→ **Exercise aim**: Reproduce the records verbatim, starting with the line that contains "Home (584, 82)" and continuing through the last line of the records, with both of those lines included.

→ **Records shown**:
»»

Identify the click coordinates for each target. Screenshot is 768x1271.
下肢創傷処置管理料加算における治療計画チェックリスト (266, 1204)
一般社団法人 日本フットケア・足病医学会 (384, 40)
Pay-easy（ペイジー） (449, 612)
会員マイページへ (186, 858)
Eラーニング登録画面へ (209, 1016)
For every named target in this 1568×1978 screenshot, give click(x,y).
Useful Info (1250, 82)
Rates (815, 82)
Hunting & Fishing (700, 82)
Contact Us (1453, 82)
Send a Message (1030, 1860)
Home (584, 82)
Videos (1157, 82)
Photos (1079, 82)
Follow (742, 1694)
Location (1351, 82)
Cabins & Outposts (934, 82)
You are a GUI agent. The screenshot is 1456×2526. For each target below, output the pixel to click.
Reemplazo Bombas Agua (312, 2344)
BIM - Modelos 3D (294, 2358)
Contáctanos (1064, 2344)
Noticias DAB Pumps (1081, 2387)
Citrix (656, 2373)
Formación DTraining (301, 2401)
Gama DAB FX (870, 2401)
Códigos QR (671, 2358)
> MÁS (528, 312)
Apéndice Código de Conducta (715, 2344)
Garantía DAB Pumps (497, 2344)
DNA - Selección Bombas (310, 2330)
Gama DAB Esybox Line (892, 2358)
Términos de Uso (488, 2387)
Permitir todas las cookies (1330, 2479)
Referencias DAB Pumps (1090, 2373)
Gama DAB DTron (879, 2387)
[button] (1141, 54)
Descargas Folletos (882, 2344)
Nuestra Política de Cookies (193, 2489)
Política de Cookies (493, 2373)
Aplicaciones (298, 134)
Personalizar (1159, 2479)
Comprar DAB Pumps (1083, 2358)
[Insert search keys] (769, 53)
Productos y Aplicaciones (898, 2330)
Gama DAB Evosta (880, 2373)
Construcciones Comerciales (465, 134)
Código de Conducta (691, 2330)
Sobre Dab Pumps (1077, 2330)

««

→ **Answer to this exercise**:
Home (584, 82)
Videos (1157, 82)
Photos (1079, 82)
Follow (742, 1694)
Location (1351, 82)
Cabins & Outposts (934, 82)
You are a GUI agent. The screenshot is 1456×2526. For each target below, output the pixel to click.
Reemplazo Bombas Agua (312, 2344)
BIM - Modelos 3D (294, 2358)
Contáctanos (1064, 2344)
Noticias DAB Pumps (1081, 2387)
Citrix (656, 2373)
Formación DTraining (301, 2401)
Gama DAB FX (870, 2401)
Códigos QR (671, 2358)
> MÁS (528, 312)
Apéndice Código de Conducta (715, 2344)
Garantía DAB Pumps (497, 2344)
DNA - Selección Bombas (310, 2330)
Gama DAB Esybox Line (892, 2358)
Términos de Uso (488, 2387)
Permitir todas las cookies (1330, 2479)
Referencias DAB Pumps (1090, 2373)
Gama DAB DTron (879, 2387)
[button] (1141, 54)
Descargas Folletos (882, 2344)
Nuestra Política de Cookies (193, 2489)
Política de Cookies (493, 2373)
Aplicaciones (298, 134)
Personalizar (1159, 2479)
Comprar DAB Pumps (1083, 2358)
[Insert search keys] (769, 53)
Productos y Aplicaciones (898, 2330)
Gama DAB Evosta (880, 2373)
Construcciones Comerciales (465, 134)
Código de Conducta (691, 2330)
Sobre Dab Pumps (1077, 2330)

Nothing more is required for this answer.